Extrahierter Text —
■ ■ ■ ■

Es ist vor allem die Ungewissheit, die Schieber zu schaffen macht. "Das nervt", sagt er. Derzeit weiß keiner, wann der Backnanger wieder ins Training einsteigen, geschweige denn wieder im Trikot der Roten auflaufen kann. "Eine Prognose zu wagen ist schwer", sagt VfB-Mannschaftsarzt Raymond Best. Und auch Fredi Bobic befürchtet: "Das kann noch sehr lange dauern." Der VfB-Sportdirektor hatte große Hoffnungen in den Linksfuß gesetzt. Und auch Schieber wollte voll durchstarten, war er doch mit der Empfehlung von sieben Saisontoren und neun Vorlagen in 29 Bundesligaspielen aus Nürnberg gekommen. Unglücklicherweise aber auch mit einem Muskelbündelriss im Oberschenkel.

Eigentlich hatte alles gut ausgesehen

Den hatte sich der Angreifer in seinem letzten Spiel als Leihgabe für den Club zugezogen. Und auch zuvor hatte er ständig mit Verletzungen zu kämpfen. Schiebers Leiden falle in das klassische Muster der wiederkehrenden Verletzungen, erklärt Best. Ende Januar litt er an einer Schambeinentzündung, Ende Februar folgte ein Meniskusriss inklusive OP, schließlich der Bündelriss. "Julian hat seit Jahresanfang keinen Rhythmus gefunden. Immer wieder wurde er von Blessuren gestoppt. Darauf reagiert der Körper", sagt der Teamarzt.

■ ■ ■ ■

Zu erledigende Aufgaben —
a: Fassen Sie den Text über Schiebers Verletzungen in zwei Sätzen zusammen.
b: Führen Sie den Text über Schiebers Verletzungsserie weiter.
Die Datensätze stehen in keinem Zusammenhang mit dem Text.

Gespeicherte Dateneinträge:

■ ■ ■ ■

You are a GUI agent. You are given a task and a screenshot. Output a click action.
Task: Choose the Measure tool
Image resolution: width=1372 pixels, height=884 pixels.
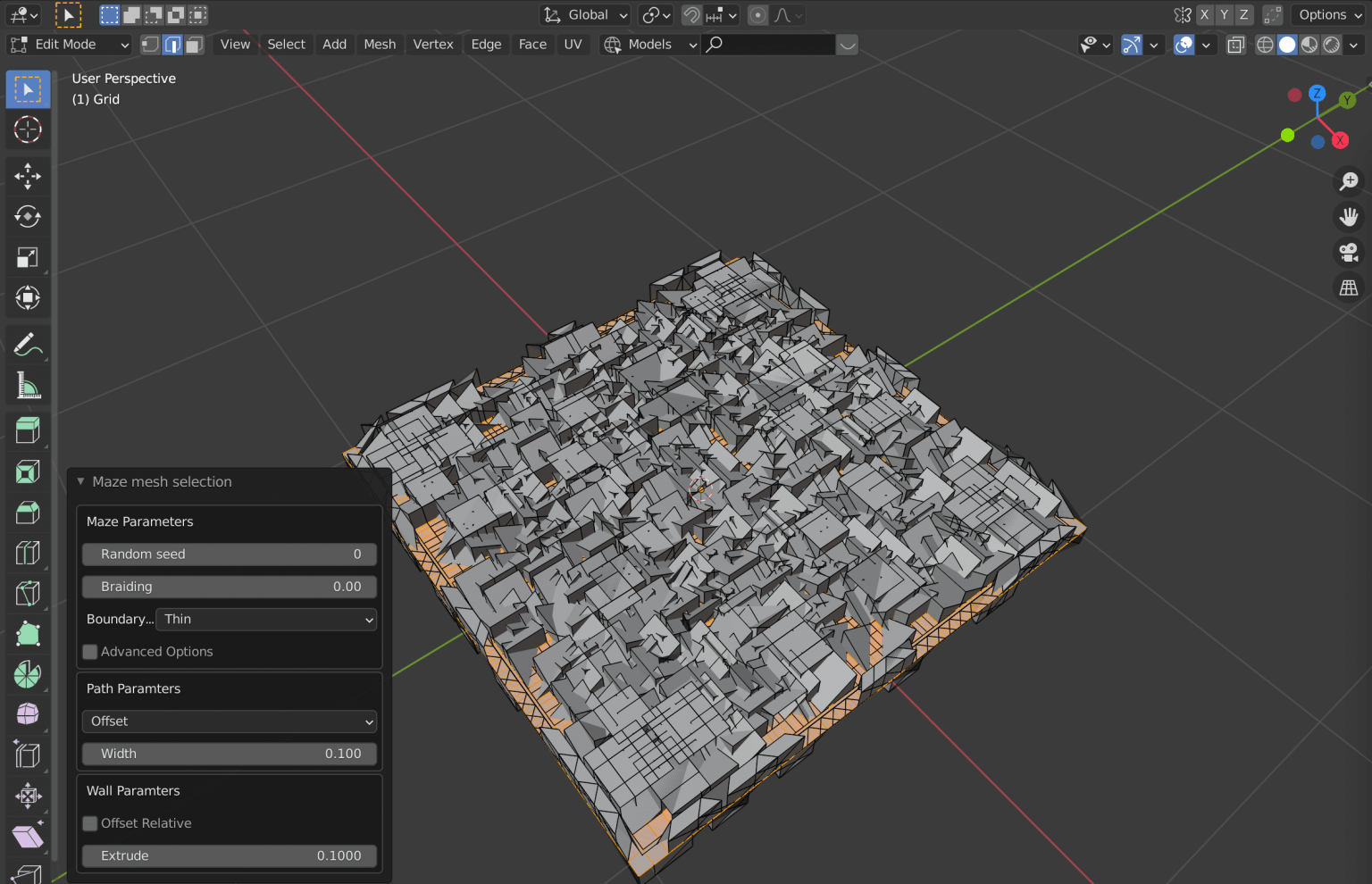28,386
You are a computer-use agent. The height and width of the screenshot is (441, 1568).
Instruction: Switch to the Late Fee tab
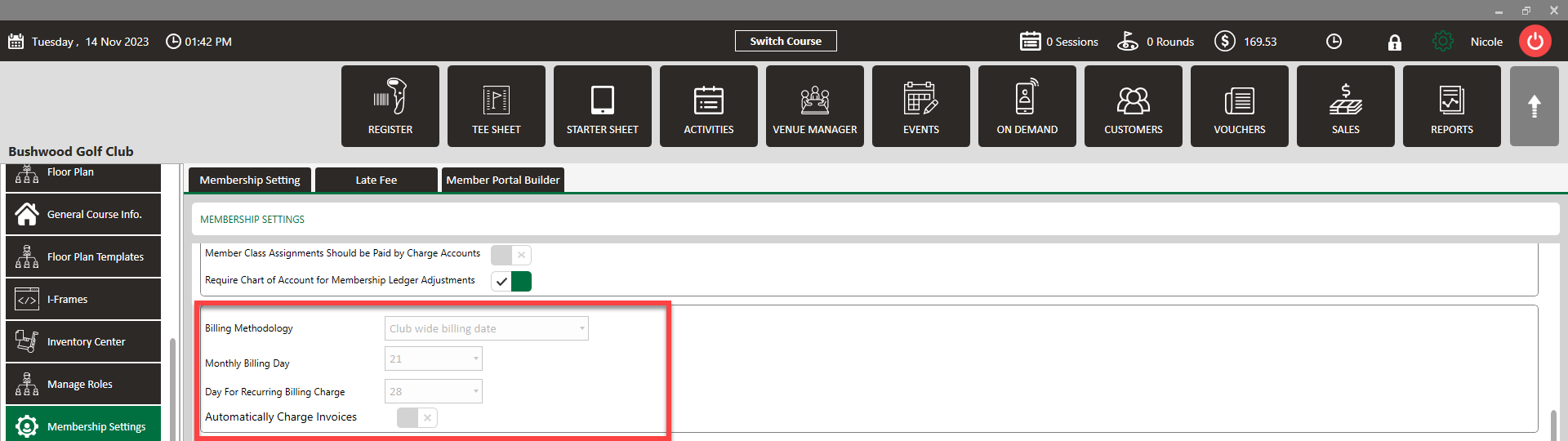(376, 180)
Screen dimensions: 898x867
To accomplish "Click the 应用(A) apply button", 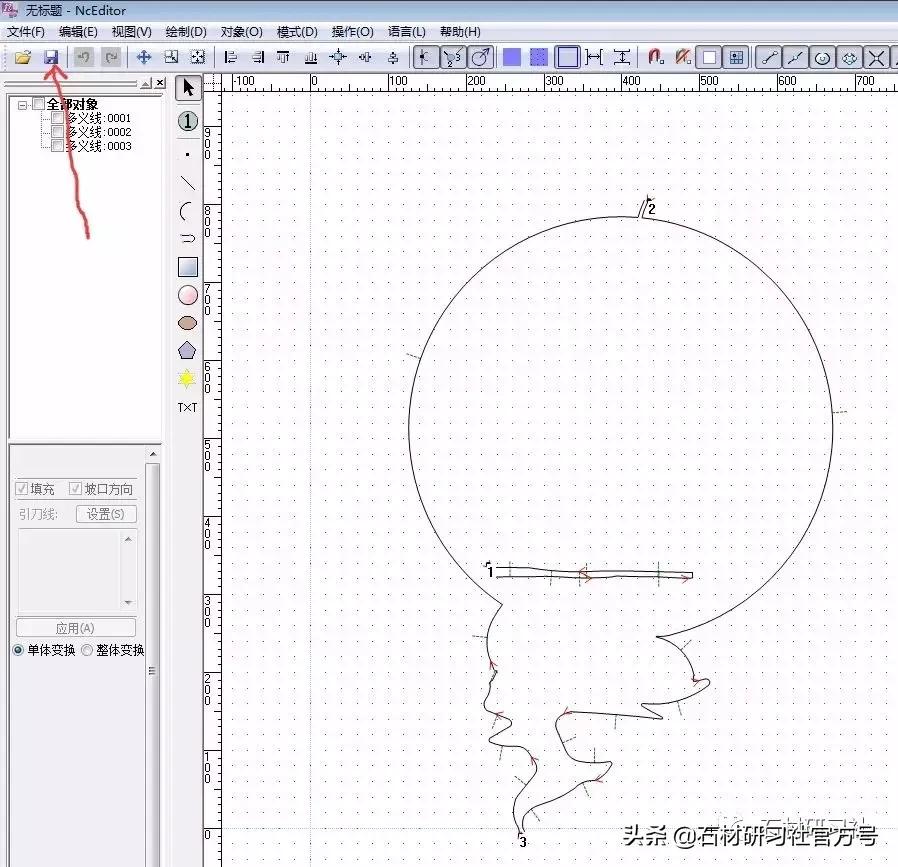I will pos(75,628).
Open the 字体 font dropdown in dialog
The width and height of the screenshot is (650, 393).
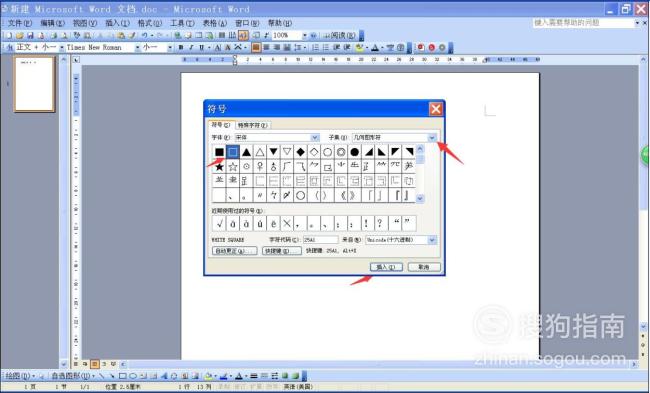tap(315, 138)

■ ■ ■ ■

Lösungen —
a: Schieber macht vor allem die Ungewissheit zu schaffen, denn niemand weiß, wann er wieder ins Training einsteigen oder für die Roten auflaufen kann, nachdem er mit einem Muskelbündelriss im Oberschenkel aus Nürnberg gekommen war. Mannschaftsarzt Raymond Best zufolge folgt sein Leiden dem klassischen Muster wiederkehrender Verletzungen, da Schieber nach Schambeinentzündung, Meniskusriss mit OP und Bündelriss seit Jahresanfang keinen Rhythmus gefunden hat.

b:
Die eigentlichen Verletzungen sind ausgeheilt, "aber jetzt leidet er an dem ganzen Folgemist", ärgert sich Fredi Bobic. Und Julian Schieber zählt auf, wo es überall hakt: "Es sind die Adduktoren, aber auch eine Schambeinreizung, die Beckenmuskulatur ist beeinträchtigt. Insgesamt ist die ganze Hüfte instabil." An fußballspezifisches Training ist nicht zu denken, an eine Bundesliga-Partie schon gar nicht. Seitliche Bewegungen, schießen, passen, schnelle Tempo- und Richtungswechsel? Derzeit unmöglich für Julian Schieber. "Sein gesamter Bewegungsablauf ist gestört", sagt Raymond Best.

Dabei hatte alles eigentlich schon so gut ausgesehen. Im Testspiel gegen Reutlingen vor rund drei Wochen (4:0) stand Schieber 90 Minuten auf dem Platz, machte ein Tor und war voller Zuversicht. Dann aber kamen die Schmerzen zurück. Zunächst in den Adduktoren. Dann auch noch in der Hüfte. "Ich habe gemerkt, dass es keinen Sinn hat, so weiterzumachen", sagt der Angreifer im Wartestand.

"Ich habe kein Datum im Kopf"

Und so ist das Mannschaftstraining erst mal wieder passé. Julian Schieber muss erst wieder ganz gesund werden. "Er lebt von seiner Physis. Wir müssen schauen, dass die körperliche Basis wieder stimmt. Dafür bekommt er von uns die Zeit, die er braucht", sagt Fredi Bobic, fügt aber auch hinzu: "Das haben wir uns alle anders vorgestellt. Es ist mittlerweile wirklich ein Problem."

Denn gerade in den vergangenen zwei Spielen, als die Roten gegen Bayer Leverkusen und Hertha BSC viele gute Chancen ungenutzt ließen, vermisste man einen Knipser im Angriff. Einen wie Julian Schieber. Und der hätte nichts lieber getan, als seinem Team zu helfen. "Es tut weh, so zu verlieren, vor allem, wenn man nicht eingreifen kann", sagt der Stürmer, der die beiden Heimspiele in der Mercedes-Benz-Arena und die Auswärtsspiele zu Hause am Fernseher verfolgt hat.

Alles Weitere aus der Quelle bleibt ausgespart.